Curative radiation therapy -- within 4 weeks of being ready to treat

Heart Surgery:

Coronary artery bypass graft (CABG) -- Level I within 2 weeks; Level II within 6 weeks; Level III within 26 weeks

Joint Replacement:

Hip fracture fixation -- within 48 hours

Hip replacement -- within 6 months

Knee replacement -- within 6 months

Diagnostic Imaging:

Breast cancer screening -- women aged 5 to 69 years every two years

Cervical cancer screening -- women aged 18 to 69 every three years after two normal tests

Sight Restoration:

Cataract surgery -- within 4 months for patients who have cataracts that significantly impair ability to function without assistance

In the coming months and years, the PEI health system, in collaboration with physicians, surgeons and other health professionals, will continue to work on the development of other access targets for the indicators identified in each of the priority areas.

Managing Wait Times:

Various benchmarks and access targets need to be established for the various categories of urgency or priority. This will ensure that the most urgent cases do not end up waiting longer periods of times for the service. Currently, there are no standards to determine when and under what circumstances a patient should be placed on a waiting list. Wait lists and priority rankings should be linked to clinical management systems that are monitored regularly, focused on ensuring that patients on lists are (i) waiting for care that is appropriate to their clinical circumstance, (ii) placed on a list based on urgency or priority, and (iii) monitored for changes in condition that would warrant a change of placement on the list.
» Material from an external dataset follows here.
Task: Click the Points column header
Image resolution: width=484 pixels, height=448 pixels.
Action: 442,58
Just as a wait list for a specific service (i.e., cancer surgery) must be managed based on urgency, wait lists amongst services must be well managed. This involves managing operating room time for various specialties. For example, consider two separate patients, one needing surgery for a hip replacement and the other needing surgery for cancer. If the patient needing the hip replacement is put on the wait list one month before the patient scheduled for cancer surgery, the cancer surgery patient should take priority over the hip replacement patient, as long as the benchmark for the hip replacement patient is not exceeded.
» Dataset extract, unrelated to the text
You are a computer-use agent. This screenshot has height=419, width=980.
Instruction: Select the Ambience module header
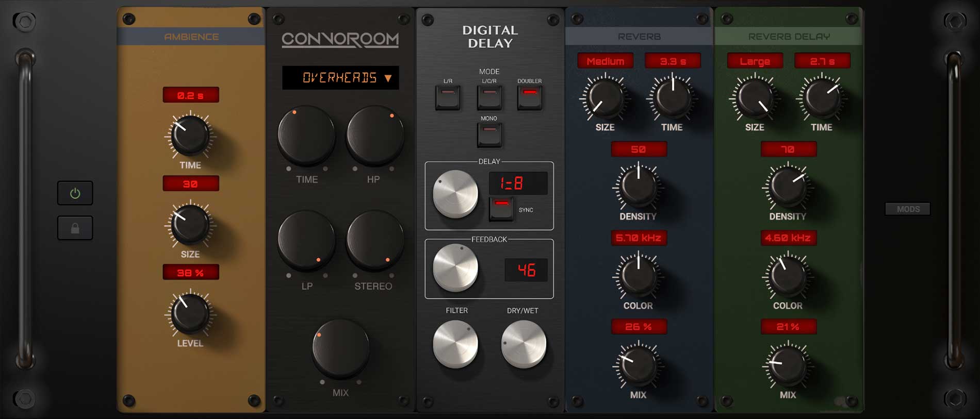(191, 37)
Management of wait lists is one of the most important determinants of reducing wait times. The PEI health system has begun to explore options to manage its wait lists for both national and provincial priorities. Physician and surgeon involvement will be key in developing a meaningful and useful management system. Currently, our ability to capture wait times information is negatively impacted by limited electronic information systems. We have various electronic information systems but they do not have the capability to communicate with each other to capture information that will be used to manage wait times. We will be building upon our current electronic systems, including the Common Client Registry, and two diagnostic imaging systems, Radiology Information System (RIS) and Picture Archiving Communication System (PACS). These systems, together with our planned Clinical Information System (CIS), will gather and manage patient information for hospital services. This new technology, along with existing technology, will be key in supporting mechanisms and processes that will collect, measure and manage wait lists.

Continued Commitment to Improving Access:

The PEI health system is committed to improving access to services that are priority to its citizens. We have embarked on a process to better understand wait times in PEI, develop multi-year targets that we need to strive for and to implement systems to appropriately manage wait lists. In the upcoming months and years, we will continue to gather more information on wait time access targets and benchmarks and understand what other provinces are doing to manage their wait lists. We will engage physicians and other health care providers in discussion on how best to manage and improve wait times, and implement a system that will meet the needs of its citizens.